It will take "a phased approach over many months and years" for TPC Group to remove hazardous materials from its Port Neches, Texas, butadiene extraction facility and restore its operations in the wake of a disastrous conflagration that occurred in November.
Two explosions rocked the TPC plant Nov. 27 and resulted in two butadiene-fueled fires. In all, five towers and 12 tanks were damaged at the site, according to a spokeswoman.
Butadiene is a feedstock for ABS resins and styrenic block copolymers. It also can be used to make adiponitrile, which is a feedstock for nylon 6/6 resin.
"Response efforts at TPC Group Port Neches Operations remain focused on safely bringing the event to an end," a TPC spokeswoman said, noting that the company is securing equipment and minimizing impact on the environment and community.
The facility, which has an annual butadiene extraction capacity of 426,000 metric tons, was closed indefinitely, and some 60,000 Port Neches residents were evacuated for three days after the blasts.
The plant's 175 employees were paid to the end of the year before being placed on indefinite layoff.
TPC is continuing the removal of inventory at Port Neches, which required the restart of some equipment at the site, she said.
"Based on successful mechanical integrity inspections of tanks and equipment, the company initiated the flow of materials from tanks for barge loading," she said.
TPC has made significant progress in transferring high-purity 1,3-butadiene, the spokeswoman said. Lower-purity butadiene will be removed next, followed by process materials.
On Dec. 2, the U.S. Chemical Safety and Hazard Board and the Occupational Safety and Health Administration began investigations at the Port Neches site, according to the spokeswoman.
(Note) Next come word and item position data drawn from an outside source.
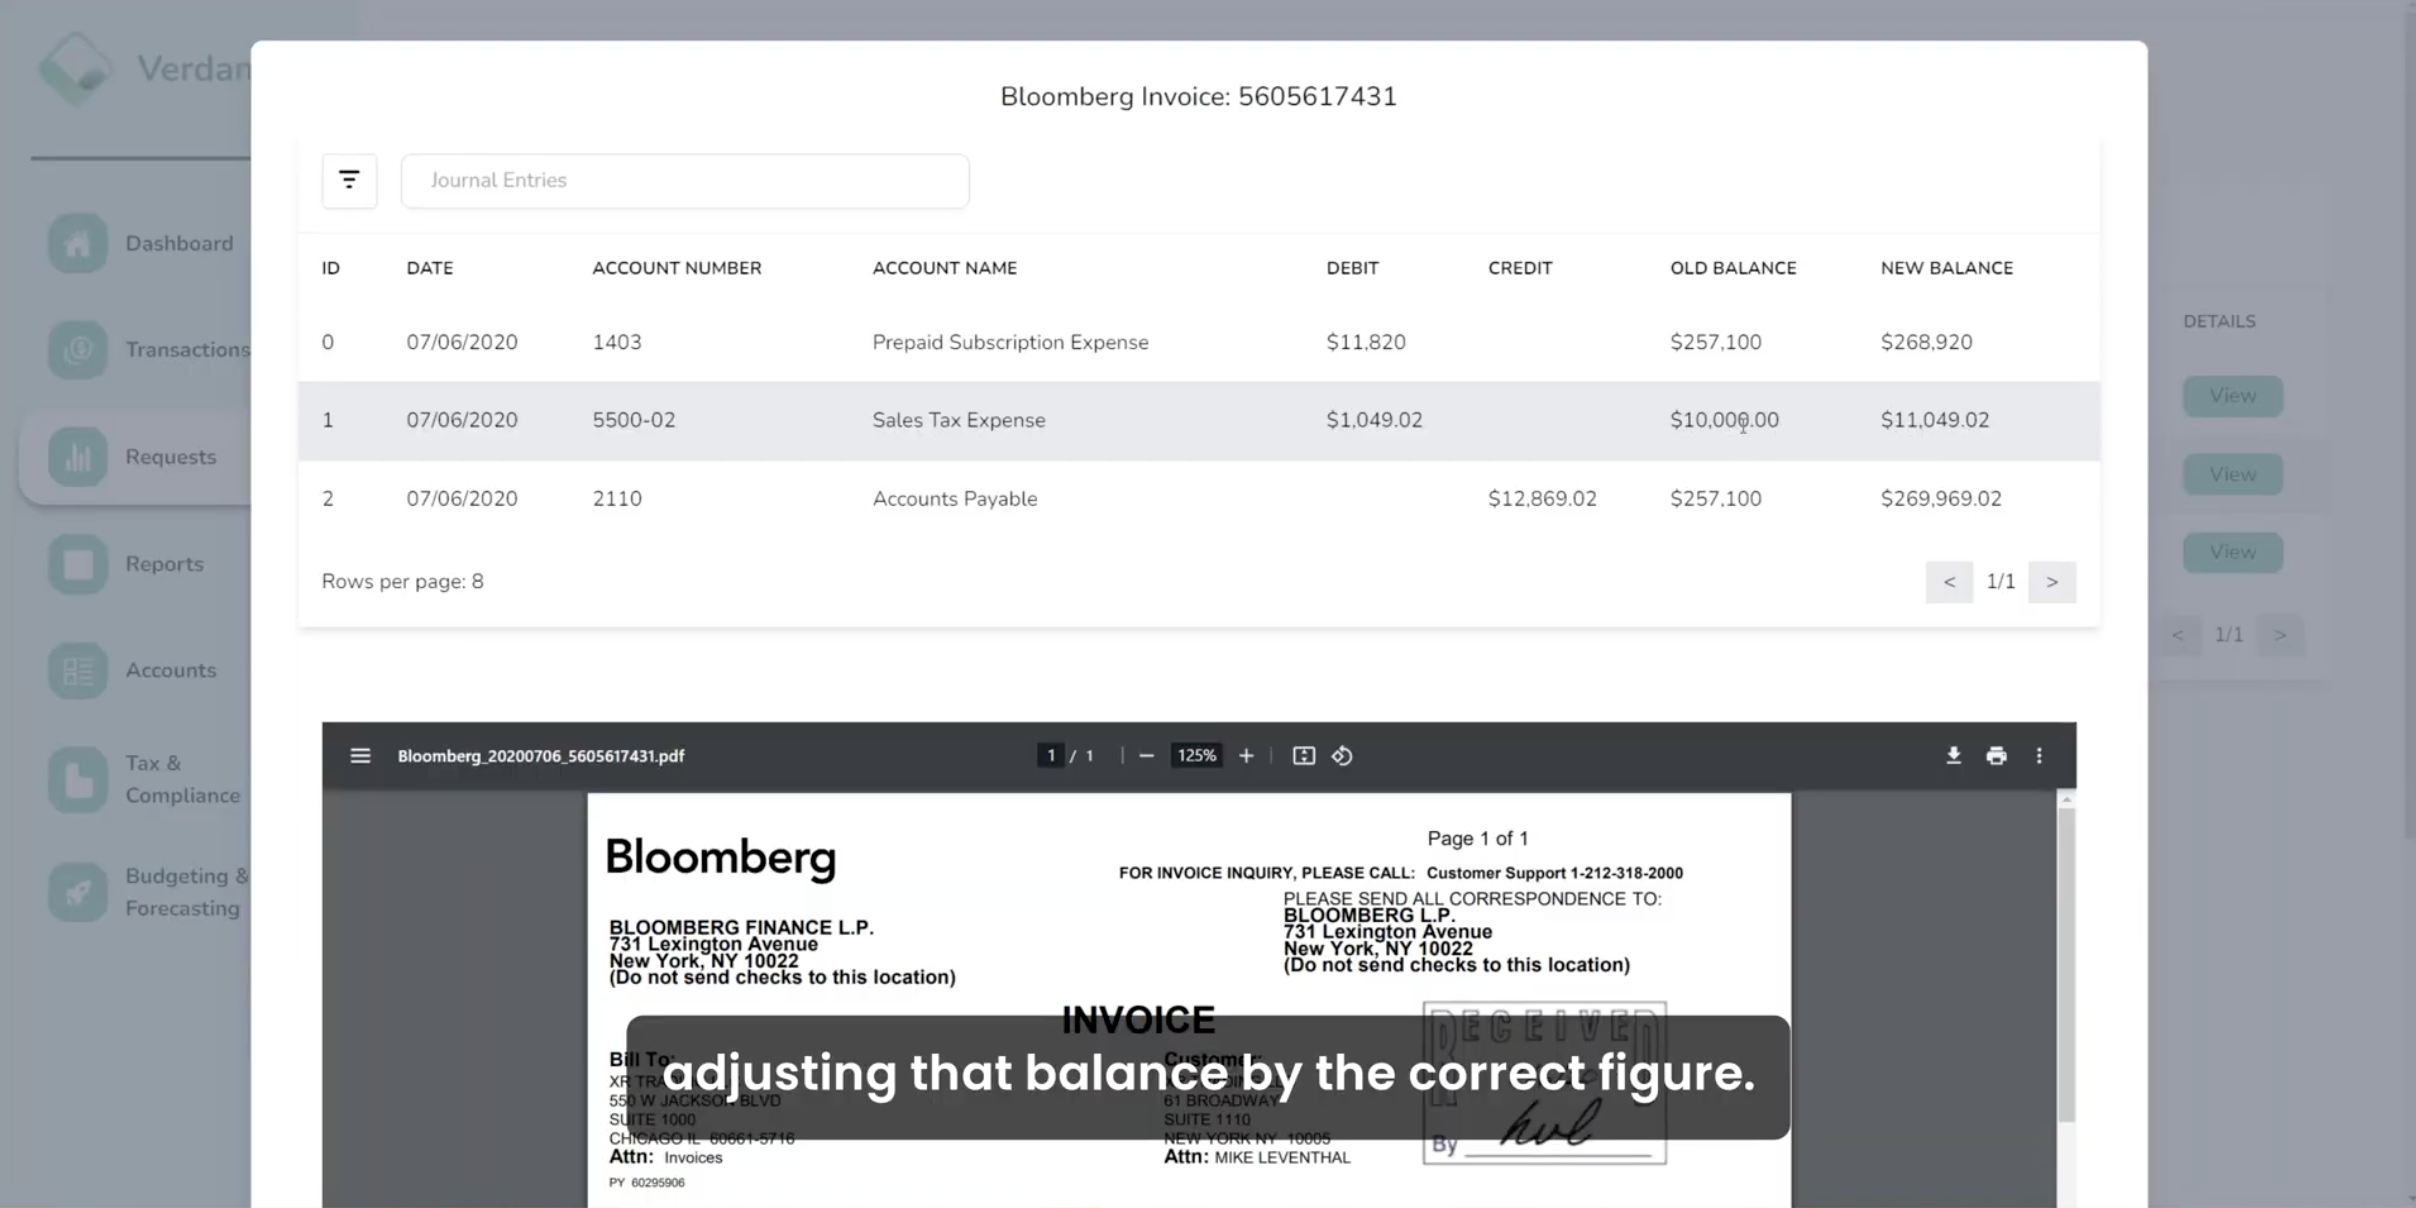Image resolution: width=2416 pixels, height=1208 pixels.
Task: Go to next page of journal entries
Action: [x=2052, y=582]
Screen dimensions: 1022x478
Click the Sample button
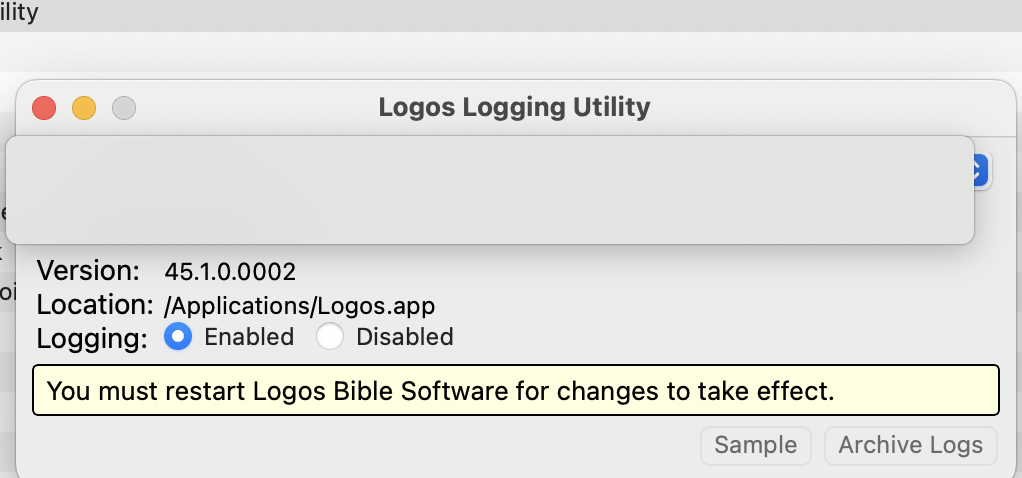(x=756, y=445)
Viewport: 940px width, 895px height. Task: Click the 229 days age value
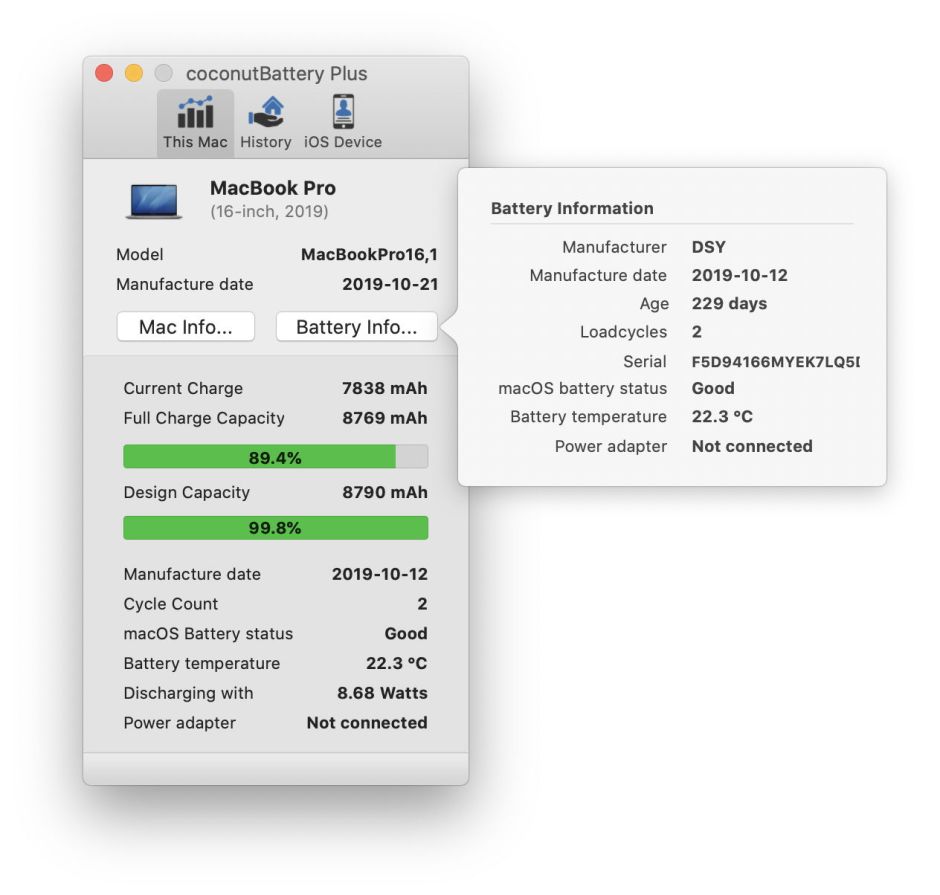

Also, the Agency for Toxic Substances and Disease Registry is collaborating with the U.S. Environmental Protection Agency as a third-party resource dedicated to reviewing the response plan, she said.
"TPC Group has also begun its own Root Cause Analysis to systematically process the root cause of the event, and corrective actions that will be taken," the spokeswoman said.
TPC and its employees are cooperating fully with the investigation, but it is still too early to determine the cause of the explosions, she said.
To date, there have been at least five lawsuits filed against TPC by Port Neches resident, but the company spokeswoman said that TPC cannot comment on pending litigation.